> The task:
The listing below holds a line with "Given: Click the" and a line with "Screen dimensions: 796x567". Reproduce those two lines exactly, plus everything between them.

> Records supplied:
___
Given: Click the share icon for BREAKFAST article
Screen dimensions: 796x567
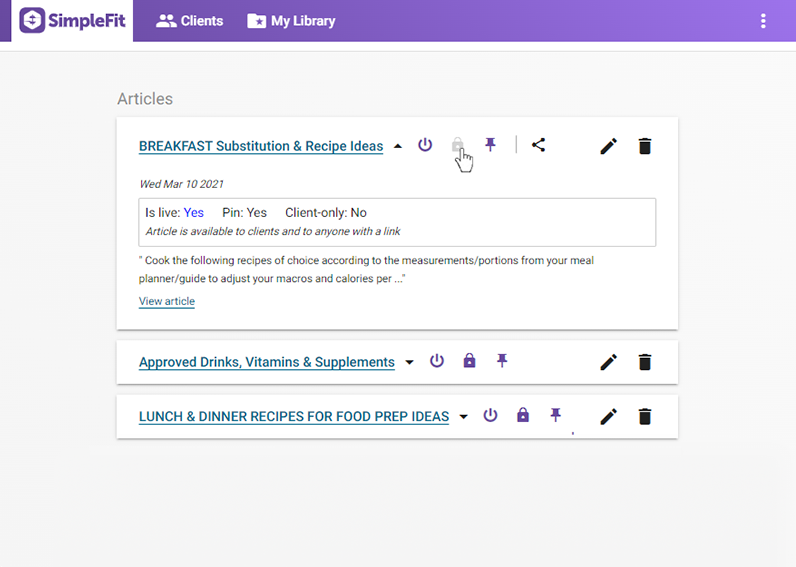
___
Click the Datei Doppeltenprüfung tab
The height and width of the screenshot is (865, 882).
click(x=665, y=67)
___
> Your response:
Given: Click the share icon for BREAKFAST article
Screen dimensions: 796x567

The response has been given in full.